• **Prompt**: Please copy the entries below word for word, keeping every line and its spacing unchanged.

(Saved entries)
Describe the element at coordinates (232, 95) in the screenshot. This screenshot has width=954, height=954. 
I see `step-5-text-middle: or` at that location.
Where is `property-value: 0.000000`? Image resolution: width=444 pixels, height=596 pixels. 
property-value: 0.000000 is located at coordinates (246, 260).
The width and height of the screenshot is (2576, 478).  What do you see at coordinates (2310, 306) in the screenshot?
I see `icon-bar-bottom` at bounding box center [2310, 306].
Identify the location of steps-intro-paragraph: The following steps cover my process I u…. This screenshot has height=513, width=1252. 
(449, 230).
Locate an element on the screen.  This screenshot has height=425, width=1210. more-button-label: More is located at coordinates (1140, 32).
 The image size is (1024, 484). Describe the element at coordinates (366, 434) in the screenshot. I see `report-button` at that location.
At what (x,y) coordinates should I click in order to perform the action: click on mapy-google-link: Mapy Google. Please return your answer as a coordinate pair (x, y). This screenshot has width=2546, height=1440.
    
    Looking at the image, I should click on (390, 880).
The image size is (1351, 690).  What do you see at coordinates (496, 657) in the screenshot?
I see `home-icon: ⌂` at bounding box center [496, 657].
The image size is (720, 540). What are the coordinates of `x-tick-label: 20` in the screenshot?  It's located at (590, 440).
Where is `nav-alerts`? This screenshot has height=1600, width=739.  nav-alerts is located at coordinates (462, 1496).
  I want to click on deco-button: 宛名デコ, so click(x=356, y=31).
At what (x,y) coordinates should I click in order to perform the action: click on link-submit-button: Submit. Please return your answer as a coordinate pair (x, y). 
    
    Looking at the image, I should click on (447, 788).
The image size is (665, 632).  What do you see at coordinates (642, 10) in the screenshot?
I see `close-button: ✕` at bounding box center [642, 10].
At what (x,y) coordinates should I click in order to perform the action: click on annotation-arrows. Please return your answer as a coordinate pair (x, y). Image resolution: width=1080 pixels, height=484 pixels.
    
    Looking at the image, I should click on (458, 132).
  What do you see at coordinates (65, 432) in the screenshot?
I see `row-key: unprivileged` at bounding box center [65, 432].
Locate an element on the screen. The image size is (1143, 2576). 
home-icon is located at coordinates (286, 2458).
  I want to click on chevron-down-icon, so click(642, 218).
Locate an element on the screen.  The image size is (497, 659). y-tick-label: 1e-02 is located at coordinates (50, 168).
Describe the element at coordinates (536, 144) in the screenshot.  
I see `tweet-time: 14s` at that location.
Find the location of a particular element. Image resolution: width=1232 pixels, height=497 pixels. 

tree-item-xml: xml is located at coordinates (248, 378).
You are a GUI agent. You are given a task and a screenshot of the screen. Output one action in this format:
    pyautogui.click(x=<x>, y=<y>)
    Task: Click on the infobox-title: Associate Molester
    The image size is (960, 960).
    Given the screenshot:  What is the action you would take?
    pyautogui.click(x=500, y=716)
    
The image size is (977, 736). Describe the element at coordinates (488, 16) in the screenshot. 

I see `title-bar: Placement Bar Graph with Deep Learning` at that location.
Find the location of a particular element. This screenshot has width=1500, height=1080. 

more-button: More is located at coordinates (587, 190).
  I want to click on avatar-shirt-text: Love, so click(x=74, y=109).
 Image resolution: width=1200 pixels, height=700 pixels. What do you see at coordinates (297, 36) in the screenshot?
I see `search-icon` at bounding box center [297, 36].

• **Written reply**:
Describe the element at coordinates (232, 95) in the screenshot. This screenshot has width=954, height=954. 
I see `step-5-text-middle: or` at that location.
Where is `property-value: 0.000000`? Image resolution: width=444 pixels, height=596 pixels. 
property-value: 0.000000 is located at coordinates (246, 260).
The width and height of the screenshot is (2576, 478).  What do you see at coordinates (2310, 306) in the screenshot?
I see `icon-bar-bottom` at bounding box center [2310, 306].
Identify the location of steps-intro-paragraph: The following steps cover my process I u…. This screenshot has height=513, width=1252. 
(449, 230).
Locate an element on the screen.  This screenshot has height=425, width=1210. more-button-label: More is located at coordinates (1140, 32).
 The image size is (1024, 484). Describe the element at coordinates (366, 434) in the screenshot. I see `report-button` at that location.
At what (x,y) coordinates should I click in order to perform the action: click on mapy-google-link: Mapy Google. Please return your answer as a coordinate pair (x, y). This screenshot has width=2546, height=1440.
    
    Looking at the image, I should click on (390, 880).
The image size is (1351, 690).  What do you see at coordinates (496, 657) in the screenshot?
I see `home-icon: ⌂` at bounding box center [496, 657].
The image size is (720, 540). What are the coordinates of `x-tick-label: 20` in the screenshot?  It's located at (590, 440).
Where is `nav-alerts`? This screenshot has height=1600, width=739.  nav-alerts is located at coordinates (462, 1496).
  I want to click on deco-button: 宛名デコ, so click(x=356, y=31).
At what (x,y) coordinates should I click in order to perform the action: click on link-submit-button: Submit. Please return your answer as a coordinate pair (x, y). 
    
    Looking at the image, I should click on (447, 788).
The image size is (665, 632).  What do you see at coordinates (642, 10) in the screenshot?
I see `close-button: ✕` at bounding box center [642, 10].
At what (x,y) coordinates should I click in order to perform the action: click on annotation-arrows. Please return your answer as a coordinate pair (x, y). Image resolution: width=1080 pixels, height=484 pixels.
    
    Looking at the image, I should click on (458, 132).
  What do you see at coordinates (65, 432) in the screenshot?
I see `row-key: unprivileged` at bounding box center [65, 432].
Locate an element on the screen. The image size is (1143, 2576). 
home-icon is located at coordinates (286, 2458).
  I want to click on chevron-down-icon, so click(642, 218).
Locate an element on the screen.  The image size is (497, 659). y-tick-label: 1e-02 is located at coordinates (50, 168).
Describe the element at coordinates (536, 144) in the screenshot.  
I see `tweet-time: 14s` at that location.
Find the location of a particular element. Image resolution: width=1232 pixels, height=497 pixels. 

tree-item-xml: xml is located at coordinates (248, 378).
You are a GUI agent. You are given a task and a screenshot of the screen. Output one action in this format:
    pyautogui.click(x=<x>, y=<y>)
    Task: Click on the infobox-title: Associate Molester
    The image size is (960, 960).
    Given the screenshot:  What is the action you would take?
    pyautogui.click(x=500, y=716)
    
The image size is (977, 736). Describe the element at coordinates (488, 16) in the screenshot. 

I see `title-bar: Placement Bar Graph with Deep Learning` at that location.
Find the location of a particular element. This screenshot has width=1500, height=1080. 

more-button: More is located at coordinates (587, 190).
  I want to click on avatar-shirt-text: Love, so click(x=74, y=109).
 Image resolution: width=1200 pixels, height=700 pixels. What do you see at coordinates (297, 36) in the screenshot?
I see `search-icon` at bounding box center [297, 36].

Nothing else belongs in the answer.